_Try it_.
Pictures in the records below must be left out. Return exactly the lines from the line with "This screenshot has width=121, height=112." to the line with "with the green", both included.

_Records for the exercise_.
● ● ● ●

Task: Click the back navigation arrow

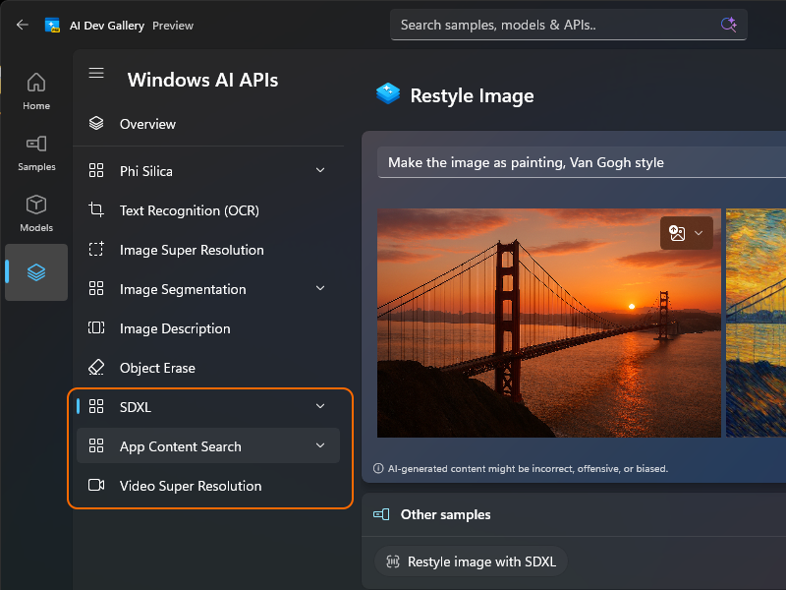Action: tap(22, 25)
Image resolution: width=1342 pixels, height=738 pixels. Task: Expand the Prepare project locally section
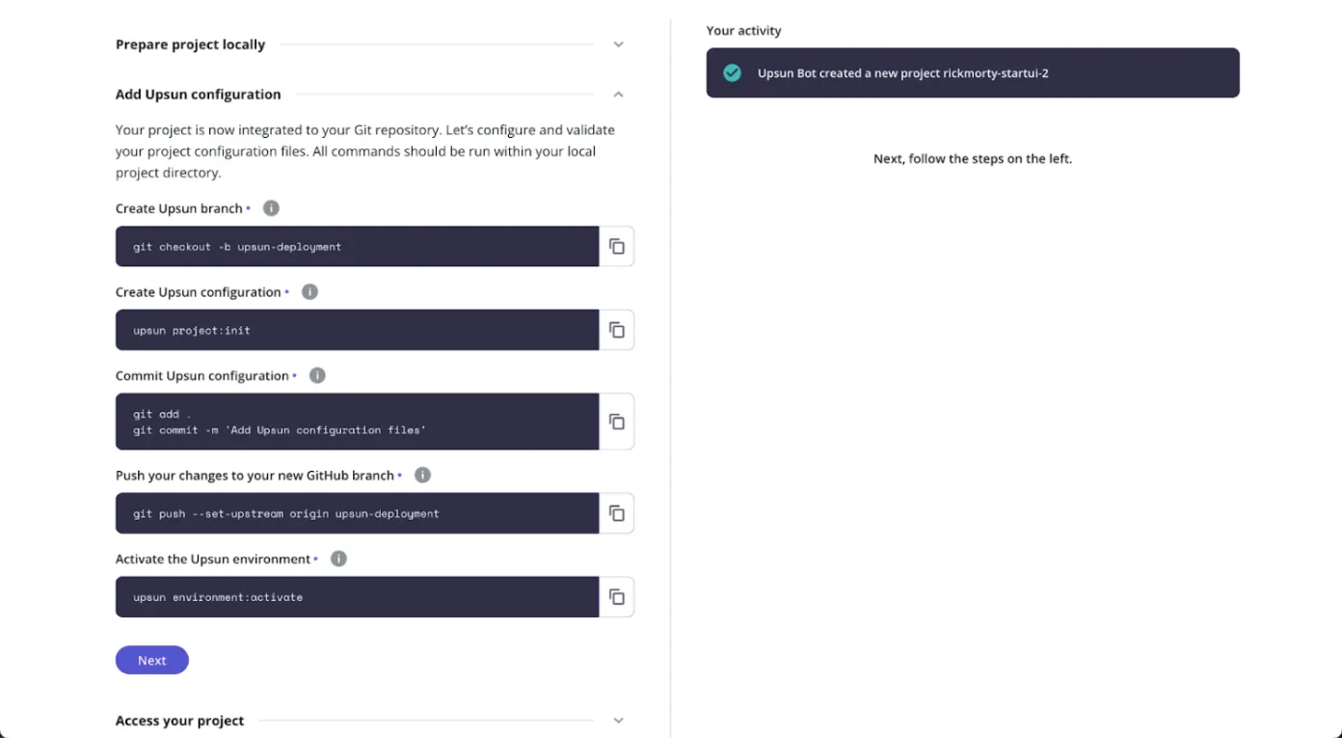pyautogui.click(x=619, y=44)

● ● ● ●

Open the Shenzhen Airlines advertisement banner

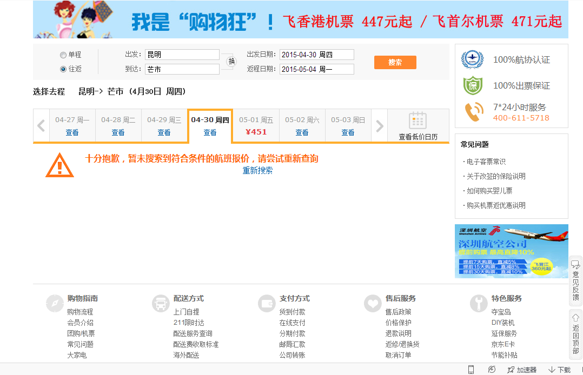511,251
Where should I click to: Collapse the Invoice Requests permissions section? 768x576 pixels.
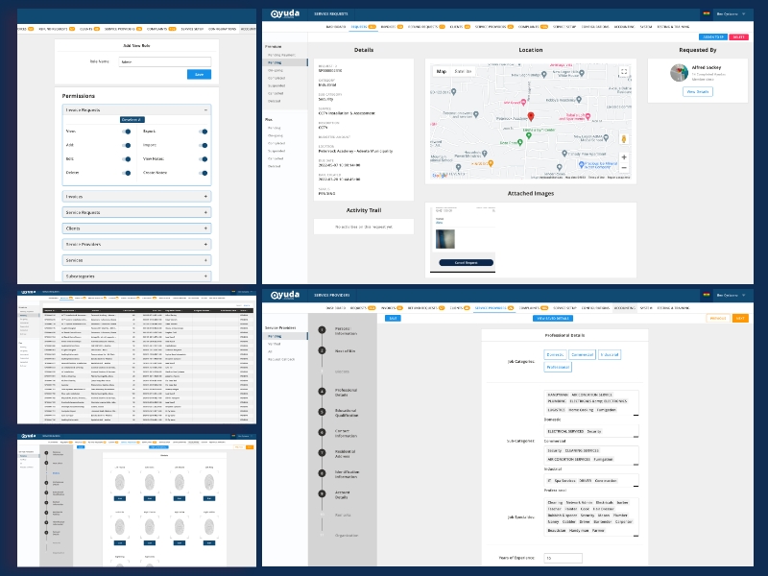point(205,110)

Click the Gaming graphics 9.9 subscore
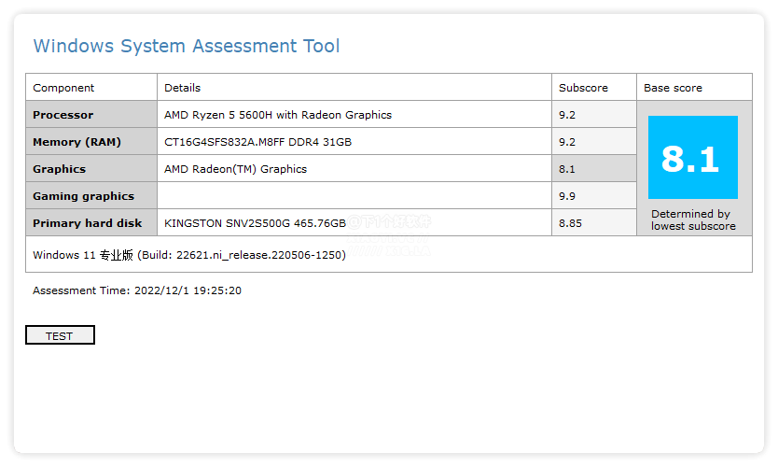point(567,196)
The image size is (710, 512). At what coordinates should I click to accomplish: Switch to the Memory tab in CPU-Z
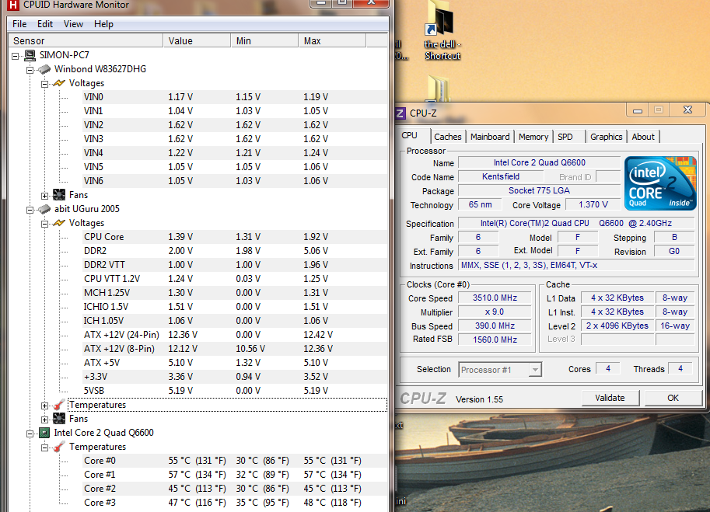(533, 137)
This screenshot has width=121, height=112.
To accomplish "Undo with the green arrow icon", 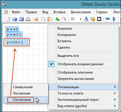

● ● ● ●

_Solution below_.
This screenshot has width=121, height=112.
To accomplish "Undo with the green arrow icon", 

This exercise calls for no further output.